WHAT NEEDS TO BE DONE:
Without leaving anything out, print every line of the data.

SUPPLIED MATERIAL:
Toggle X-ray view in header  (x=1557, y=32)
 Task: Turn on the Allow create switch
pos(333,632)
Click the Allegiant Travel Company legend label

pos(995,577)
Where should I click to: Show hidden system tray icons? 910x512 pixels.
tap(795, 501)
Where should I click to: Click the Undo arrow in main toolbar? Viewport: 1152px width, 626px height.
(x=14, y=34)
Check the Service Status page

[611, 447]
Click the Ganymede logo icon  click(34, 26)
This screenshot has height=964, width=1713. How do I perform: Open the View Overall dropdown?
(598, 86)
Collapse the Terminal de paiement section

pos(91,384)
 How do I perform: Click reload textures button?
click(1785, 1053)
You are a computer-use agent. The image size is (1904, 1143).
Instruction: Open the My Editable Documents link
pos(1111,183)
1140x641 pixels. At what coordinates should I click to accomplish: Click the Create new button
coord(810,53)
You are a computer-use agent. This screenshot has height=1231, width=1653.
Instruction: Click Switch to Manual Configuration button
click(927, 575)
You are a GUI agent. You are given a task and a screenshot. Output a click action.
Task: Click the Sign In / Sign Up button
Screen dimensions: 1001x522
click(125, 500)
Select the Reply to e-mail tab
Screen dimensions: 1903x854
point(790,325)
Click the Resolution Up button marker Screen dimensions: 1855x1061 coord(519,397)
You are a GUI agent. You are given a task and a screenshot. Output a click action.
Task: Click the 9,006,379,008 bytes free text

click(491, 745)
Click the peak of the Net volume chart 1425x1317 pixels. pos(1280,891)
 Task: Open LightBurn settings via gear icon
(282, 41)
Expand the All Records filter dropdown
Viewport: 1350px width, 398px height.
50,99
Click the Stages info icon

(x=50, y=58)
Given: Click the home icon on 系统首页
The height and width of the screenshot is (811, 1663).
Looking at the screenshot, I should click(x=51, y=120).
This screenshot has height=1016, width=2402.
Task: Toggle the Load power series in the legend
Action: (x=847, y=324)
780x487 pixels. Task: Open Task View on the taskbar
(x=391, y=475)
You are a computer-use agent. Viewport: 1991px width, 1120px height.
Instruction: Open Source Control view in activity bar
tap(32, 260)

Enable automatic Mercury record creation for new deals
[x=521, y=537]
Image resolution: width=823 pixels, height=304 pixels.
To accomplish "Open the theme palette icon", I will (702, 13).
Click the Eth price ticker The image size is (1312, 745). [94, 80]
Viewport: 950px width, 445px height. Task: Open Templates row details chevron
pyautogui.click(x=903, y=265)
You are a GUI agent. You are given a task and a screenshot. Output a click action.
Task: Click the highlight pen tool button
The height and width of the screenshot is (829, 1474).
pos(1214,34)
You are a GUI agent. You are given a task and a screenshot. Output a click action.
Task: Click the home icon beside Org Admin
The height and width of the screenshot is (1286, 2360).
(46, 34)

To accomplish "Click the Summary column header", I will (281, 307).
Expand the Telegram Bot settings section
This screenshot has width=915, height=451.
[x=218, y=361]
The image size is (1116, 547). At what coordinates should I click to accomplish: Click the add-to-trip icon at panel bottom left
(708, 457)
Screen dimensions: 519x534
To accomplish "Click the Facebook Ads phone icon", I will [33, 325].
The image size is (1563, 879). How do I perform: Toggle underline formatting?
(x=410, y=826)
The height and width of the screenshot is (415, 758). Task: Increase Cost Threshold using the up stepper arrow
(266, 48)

TASK OUTPUT:
Toggle X-ray view in header  (x=1557, y=32)
 Task: Turn on the Allow create switch
pos(333,632)
Click the Allegiant Travel Company legend label

pos(995,577)
Where should I click to: Show hidden system tray icons? 910x512 pixels.
tap(795, 501)
Where should I click to: Click the Undo arrow in main toolbar? Viewport: 1152px width, 626px height.
(x=14, y=34)
Check the Service Status page

[611, 447]
Click the Ganymede logo icon  click(34, 26)
This screenshot has height=964, width=1713. How do I perform: Open the View Overall dropdown?
(598, 86)
Collapse the Terminal de paiement section

pos(91,384)
 How do I perform: Click reload textures button?
click(1785, 1053)
You are a computer-use agent. The image size is (1904, 1143).
Instruction: Open the My Editable Documents link
pos(1111,183)
1140x641 pixels. At what coordinates should I click to accomplish: Click the Create new button
coord(810,53)
You are a computer-use agent. This screenshot has height=1231, width=1653.
Instruction: Click Switch to Manual Configuration button
click(927, 575)
You are a GUI agent. You are given a task and a screenshot. Output a click action.
Task: Click the Sign In / Sign Up button
Screen dimensions: 1001x522
click(125, 500)
Select the Reply to e-mail tab
Screen dimensions: 1903x854
point(790,325)
Click the Resolution Up button marker Screen dimensions: 1855x1061 coord(519,397)
You are a GUI agent. You are given a task and a screenshot. Output a click action.
Task: Click the 9,006,379,008 bytes free text

click(491, 745)
Click the peak of the Net volume chart 1425x1317 pixels. pos(1280,891)
 Task: Open LightBurn settings via gear icon
(282, 41)
Expand the All Records filter dropdown
Viewport: 1350px width, 398px height.
50,99
Click the Stages info icon

(x=50, y=58)
Given: Click the home icon on 系统首页
The height and width of the screenshot is (811, 1663).
Looking at the screenshot, I should click(x=51, y=120).
This screenshot has height=1016, width=2402.
Task: Toggle the Load power series in the legend
Action: (x=847, y=324)
780x487 pixels. Task: Open Task View on the taskbar
(x=391, y=475)
You are a computer-use agent. Viewport: 1991px width, 1120px height.
Instruction: Open Source Control view in activity bar
tap(32, 260)

Enable automatic Mercury record creation for new deals
[x=521, y=537]
Image resolution: width=823 pixels, height=304 pixels.
To accomplish "Open the theme palette icon", I will (702, 13).
Click the Eth price ticker The image size is (1312, 745). [94, 80]
Viewport: 950px width, 445px height. Task: Open Templates row details chevron
pyautogui.click(x=903, y=265)
You are a GUI agent. You are given a task and a screenshot. Output a click action.
Task: Click the highlight pen tool button
The height and width of the screenshot is (829, 1474).
pos(1214,34)
You are a GUI agent. You are given a task and a screenshot. Output a click action.
Task: Click the home icon beside Org Admin
The height and width of the screenshot is (1286, 2360).
(46, 34)

To accomplish "Click the Summary column header", I will (281, 307).
Expand the Telegram Bot settings section
This screenshot has width=915, height=451.
[x=218, y=361]
The image size is (1116, 547). At what coordinates should I click to accomplish: Click the add-to-trip icon at panel bottom left
(708, 457)
Screen dimensions: 519x534
To accomplish "Click the Facebook Ads phone icon", I will [33, 325].
The image size is (1563, 879). How do I perform: Toggle underline formatting?
(x=410, y=826)
The height and width of the screenshot is (415, 758). Task: Increase Cost Threshold using the up stepper arrow
(266, 48)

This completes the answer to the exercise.